Directions for this task: Set down all of the records below exactly, please, omitting the images.

Stored records:
>>>
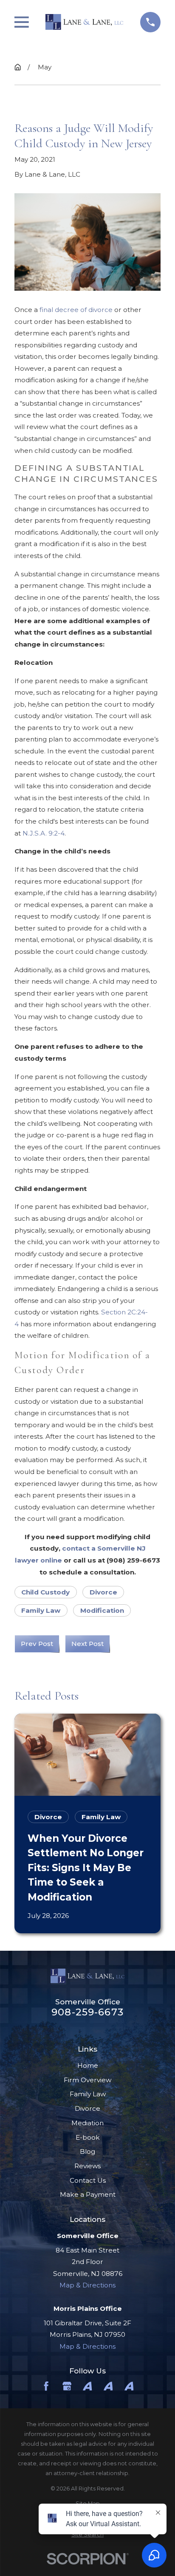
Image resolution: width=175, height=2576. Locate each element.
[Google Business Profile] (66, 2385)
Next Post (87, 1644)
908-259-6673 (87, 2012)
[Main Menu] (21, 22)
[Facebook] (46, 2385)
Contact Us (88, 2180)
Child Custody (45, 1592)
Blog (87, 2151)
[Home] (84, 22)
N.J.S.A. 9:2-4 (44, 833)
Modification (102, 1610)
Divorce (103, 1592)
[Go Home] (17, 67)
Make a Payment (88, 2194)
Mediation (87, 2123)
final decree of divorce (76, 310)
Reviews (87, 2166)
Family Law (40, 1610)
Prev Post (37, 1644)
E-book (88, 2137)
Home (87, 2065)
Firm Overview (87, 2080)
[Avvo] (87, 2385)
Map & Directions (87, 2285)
<<<
Solution to this exercise:
Image resolution: width=175, height=2576. Locate each element.
[Google Business Profile] (66, 2385)
Next Post (87, 1644)
908-259-6673 (87, 2012)
[Main Menu] (21, 22)
[Facebook] (46, 2385)
Contact Us (88, 2180)
Child Custody (45, 1592)
Blog (87, 2151)
[Home] (84, 22)
N.J.S.A. 9:2-4 (44, 833)
Modification (102, 1610)
Divorce (103, 1592)
[Go Home] (17, 67)
Make a Payment (88, 2194)
Mediation (87, 2123)
final decree of divorce (76, 310)
Reviews (87, 2166)
Family Law (40, 1610)
Prev Post (37, 1644)
E-book (88, 2137)
Home (87, 2065)
Firm Overview (87, 2080)
[Avvo] (87, 2385)
Map & Directions (87, 2285)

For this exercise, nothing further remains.